The architectural genius of Frank Lloyd Wright is showcased on this variety of tours. Eager visitors learn about Wright's background and his design philosophies while touring the interior of his home and studio. The guided home tours showcase his studio and its chain-hung balcony, along with a playroom designed for his children that offers treetop views. The architect's signature style and taste are clearly evident throughout the intricately designed home. Other tour options promote an exploration of Oak Park itself, which has a preponderance of homes that Wright designed. The historic neighborhood also showcases Prairie-style homes and Victorian structures. Oak Park, where the home and tours are located, is just west of Chicago.
A highlight of any trip to Chicago, this museum is home to one of the best and most diverse art collections in the world. People are drawn first to the vast Impressionist collection, including the world's largest group of Monet paintings. But treasures abound, including the haunting "American Gothic" and Seurat's groundbreaking Pointillist work. The contemporary section has been expanded and now includes pieces by Picasso, Matisse, Dali, Pollock, and Warhol. The temporary shows are also well known and always receive critical acclaim. Kids particularly enjoy the Thorne Rooms, 68 miniature room models with intricately detailed European interiors from the 16th century through the 1930s as well as American furnishings from the 17th century to 1940.
Standing 1454 feet high, this skyscraper is easily Chicago's most dominant structure and still holds the title of tallest building in the Western Hemisphere. Visitors can shoot to the top of the 110-story building via a 70-second elevator ride and catch magnificent views into Indiana, Michigan and Wisconsin from the 103rd floor Skydeck. If you are looking for thrill, step out onto "The Ledge," glass boxes extended from the side of the Skydeck with views 1,353 feet straight down. Informational exhibits for both adults and children teach the history of Chicago, the construction of the tower and interesting "did you know" facts.
The city really comes alive when the weather warms up enough for its residents to hit the Lakefront Path. Located east of Lake Shore Drive, the Lakefront Trail is an 18.5 mile linear path that stretches from the far north part of the city to the south side. Neighborhoods dot the path as well as notable cultural landmarks including the Museum of Science and Industry; the Field Museum of Natural History; Shedd Aquarium; Adler Planetarium & Astronomy Museum; the Chicago Children's Museum; the Peggy Notebaert Nature Museum; Lincoln Park Zoo, and the South Shore Cultural Center. The paved path is very popular among walkers, joggers and bicyclists and it will and does get crowded during the warm weekends. Expect to slow down around Navy Pier, one of the most congested points on the trail. Still, the Lakefront Path is one of Chicago's best and free sightseeing attractions.

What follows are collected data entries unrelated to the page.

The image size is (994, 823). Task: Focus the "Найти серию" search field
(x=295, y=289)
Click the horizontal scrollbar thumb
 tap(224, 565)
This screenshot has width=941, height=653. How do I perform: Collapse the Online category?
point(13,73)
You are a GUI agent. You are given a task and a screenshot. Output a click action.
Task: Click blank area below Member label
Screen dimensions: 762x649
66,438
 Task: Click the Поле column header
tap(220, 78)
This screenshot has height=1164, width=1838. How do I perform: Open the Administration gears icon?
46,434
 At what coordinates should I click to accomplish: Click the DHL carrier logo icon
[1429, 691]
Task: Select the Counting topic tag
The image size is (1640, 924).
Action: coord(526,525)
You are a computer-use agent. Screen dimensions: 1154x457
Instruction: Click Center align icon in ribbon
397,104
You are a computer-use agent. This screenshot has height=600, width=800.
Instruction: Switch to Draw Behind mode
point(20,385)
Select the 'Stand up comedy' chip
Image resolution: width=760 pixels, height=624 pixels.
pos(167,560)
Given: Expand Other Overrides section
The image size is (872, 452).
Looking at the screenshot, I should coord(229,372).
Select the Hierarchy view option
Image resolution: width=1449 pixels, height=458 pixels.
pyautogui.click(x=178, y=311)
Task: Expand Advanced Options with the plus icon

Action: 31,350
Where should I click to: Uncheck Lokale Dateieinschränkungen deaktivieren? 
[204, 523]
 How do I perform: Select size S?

Seeing Chicago's architectural beauty from the decks of a river cruiser is a must for both locals and visitors. One of the city's most unique tours, the CAF River Cruise takes visitors along the north and south shores of the lake. Guests will learn about more than 50 buildings and their significance to Chicago's architectural landscape as well as general history about Chicago and how it grew from a small back-country outpost to one of the world's most important crossroads of today. Tours are available late April through mid-November and run about an hour and a half in length. Be sure to purchase tickets in advance as they often sell out.